Diamante Jewellery sparkles and shines like diamonds and other coloured gemstones. You will find that very much more affordable than the real thing. It is made of high-quality lead glass the designers varied the stones in shape and size to suit.
In the USA these stones are known as Rhinestones. During the Georgian and Victorian eras, the equivalent stones were called paste. There are slight differences between the two but mainly this is technical, down to the way they are made. Originally diamante was made in Czechoslovakia and probably the best ones are made by Swarovski in Austria. The backs of the stones were often given a coat of silver or gold coloured foil. This reflects more light out of the stone and gives it a higher sparkle.
You’ll find Diamante set into costume jewellery on their own or combined with other types of stones. Favourite pieces are brooches and necklaces, bracelets are quite sought after too.
Diamante are set in several ways, either glued or prong set being the most common. Look carefully at your pieces, can you see the prongs? If so it is better quality than with the diamante glued in and is most likely genuine vintage. Modern pieces tend to be glued. AntiquesAvenue sells diamante necklaces and usually has a quality selection for you.
History of Diamante:
The paste was developed about 1730. Georgian paste always has the stones foil backed and enclosed in a backed setting – just as fine jewellery was at that time. There is little real Georgian paste around these days. What we do see is often spoilt as moisture has got into the setting. The foil has lifted from the back of the paste stones.

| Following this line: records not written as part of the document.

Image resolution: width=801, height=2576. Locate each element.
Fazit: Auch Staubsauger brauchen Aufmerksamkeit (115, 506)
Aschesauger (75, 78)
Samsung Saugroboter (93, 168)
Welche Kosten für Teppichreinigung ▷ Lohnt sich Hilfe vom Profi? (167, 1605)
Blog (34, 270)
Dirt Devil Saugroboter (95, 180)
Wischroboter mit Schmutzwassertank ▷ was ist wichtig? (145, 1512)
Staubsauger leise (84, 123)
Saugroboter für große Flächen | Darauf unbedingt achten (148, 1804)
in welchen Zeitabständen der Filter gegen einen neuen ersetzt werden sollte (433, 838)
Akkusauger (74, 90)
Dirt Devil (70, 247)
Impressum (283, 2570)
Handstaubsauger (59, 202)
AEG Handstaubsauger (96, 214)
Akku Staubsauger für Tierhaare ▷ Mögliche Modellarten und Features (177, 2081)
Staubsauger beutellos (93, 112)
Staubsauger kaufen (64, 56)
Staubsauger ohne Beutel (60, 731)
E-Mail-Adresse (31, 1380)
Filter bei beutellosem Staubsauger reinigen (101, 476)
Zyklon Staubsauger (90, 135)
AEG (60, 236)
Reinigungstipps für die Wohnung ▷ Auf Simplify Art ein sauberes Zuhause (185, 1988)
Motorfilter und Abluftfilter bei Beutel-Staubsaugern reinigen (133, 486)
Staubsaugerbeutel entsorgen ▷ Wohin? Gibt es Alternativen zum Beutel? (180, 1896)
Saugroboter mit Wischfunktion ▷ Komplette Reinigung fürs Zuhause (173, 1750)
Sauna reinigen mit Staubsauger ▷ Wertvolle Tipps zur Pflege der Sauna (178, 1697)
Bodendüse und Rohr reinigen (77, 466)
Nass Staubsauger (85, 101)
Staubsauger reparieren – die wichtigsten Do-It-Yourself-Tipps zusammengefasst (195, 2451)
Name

During the Victorian era, paste stones would be set into gold and silver as well as into non-precious metals. I do come across Victorian gold brooches set with paste instead of diamonds which shows how highly regarded paste was.
The Edwardian used paste extensively, especially in silver. White stones such as diamonds and pearls were high fashion and everyone could afford a paste brooch to copy this style
I can’t find exactly where the distinction between past and diamante started but it is round about the 1920s. It appears that pieces of Edwardian age and before are set with paste and later than 1920 are diamante. This is a general rule and there is bound to be some crossover as fashions and manufacturing techniques spread more slowly back then than they do nowadays.
The 20th Century
Of course, white was all the rage during the 1920s so these were extensively used to imitate diamonds. The 1930s saw a broader palette of colours used and combining diamante with other materials such as enamel. Many of the diamante used during the 1940s were larger and in colours such as gold and blue which suited the big bold jewellery of the time. During the 1920s to 1940s, they were could be set into materials such as Bakelite as well as into silver and base metal ( pot metal).
There was an evolution during the 1950s with creations such as the Aurora Borealis finish which is a rainbow effect iridescent coating. Crystal clear diamante was popular in what has become known as “Prom Jewellery”. This is jewellery with hundreds of prong set diamante strung as a chain into a necklace bracelet or earrings. Vintage prom jewellery is fun to wear at a wedding or party today and you will find it is affordable too.
During the 1970s diamante are in leaf shaped necklace and bracelets. In the 1970s disco era, they added an extra touch of sparkle and become really big again during the 1980s club era.
They are often given the same names as precious gemstones:
Baguette, rectangular long and narrow with faceted edges
Cabochon, half a ball shape with a flat back
Chaton, cushion, Dentelle, Emerald, flatback. Marquis, Mine cut, pear cut, princess cut Rose cut, round cut and square cut are all names which you may come across when looking at diamante.
Take care not to get them wet. Water behind the stone will ruin the foil and stones become dull, the setting beneath them can go green or they can fall out altogether. The damage water causes has ruined countless pieces of good diamante jewellery. Clean with a soft brush such as a dry toothbrush to start with followed by a light polish with a lint free cloth. If this has not worked use something like a tiny spray of clear window cleaning liquid onto your brush. Almost dry this off the brush and then rub over the surface of the glass. Now polish dry and turn the piece upside down to make sure any residual moisture drys out rather than into the piece.
Please put your jewellery on after your perfume and makeup to keep it as clean as possible
I would say that condition is extremely important here. Perhaps a little more so than with other types of vintage and antique jewellery. This is because diamante, especially from the 1920s onwards, is relatively plentiful and therefore it is not worth buying in poor condition. You can buy replacement diamante and with a little effort replace one yourself if necessary. This will take a lot of time and effort probably exceeding the worth of the piece itself.
Names to look out for
Many top designers have used diamante in their jewellery. Coco Chanel, Christian Dior, Norman Hartnell, Coro and Corocraft, Trifari, Eisenberg and Swarovski. Hobe, Boucher, Hollycraft, Weiss, Regency and Schreiner, Miriam Haskell are all names which are worth looking out for.